> [Document excerpt]:
Eternal E is the first greatest hits album by American rapper Eazy-E. It was released posthumously in 1995, several months after his death. The RIAA certified the CD Gold for selling over 500,000 copies in the United States on February 21, 2003.

Reception

Entertainment Weekly (12/1/95, p. 77) – "...hits like the groundbreaking 'Boyz-N-the-Hood' and the funky 'We Want Eazy' are enjoyably raw (and music history to boot)." – Rating: B+
Melody Maker (1/13/96, p. 29) – Recommended – "...those old pre-Compton solo tracks...are still the absolute f***ing bomb, even with, in fact, because of, the dated production....[His] was the first voice in hip hop that could be called weak...and thus it was petulantly aggressive in a way that was entirely new."
Rap Pages (2/96, p. 31) – 9 (out of 10) – "...a historical biography of Eazy-E's music that is a must-have for the archives...this compilation documents the life of one of West Coast rap's most important contributors."

> [Recorded information]:
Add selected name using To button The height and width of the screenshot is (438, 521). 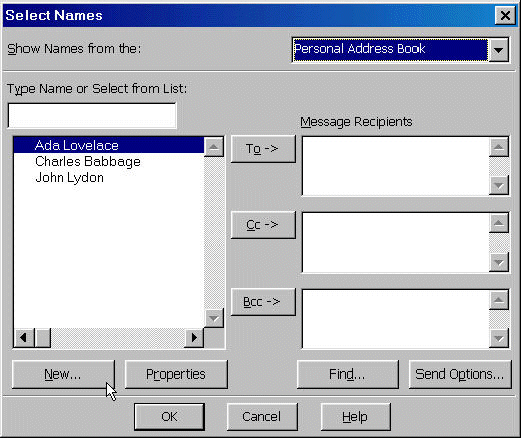263,149
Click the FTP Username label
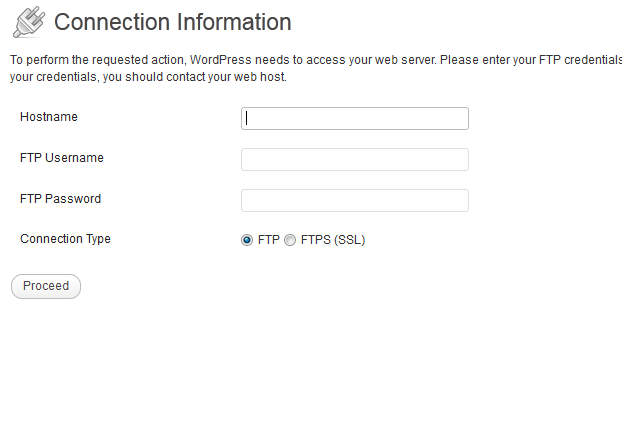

> [What the exercise asks]: Continue the article on the Eazy-E compilation Eternal E after its final sentence.

> [Result of this exercise]:
NME (1/6/96, p. 33) – 7 (out of 10) – "...is as elegiac as it is capitalistic....[These are] graphic accounts and celebrations of streetlife designed to cause maximum offence to anyone who doesn't try to understand the social context..."

Track listing 

Gangsta Memorial Edition Bonus DVD
 "We Want Eazy"
 "Eazy-er Said Than Dunn"
 "Straight Outta Compton" (Street Version) — N.W.A
 "100 Miles and Runnin'" - N.W.A
 "Appetite for Destruction" (Extended Street Version) — N.W.A
 "Only If You Want It"
 "Real Muthaphuckkin G's" featuring Dresta & B.G. Knocc Out
 "Neighborhood Sniper" (Street Version)
 "Just tah Let U Know"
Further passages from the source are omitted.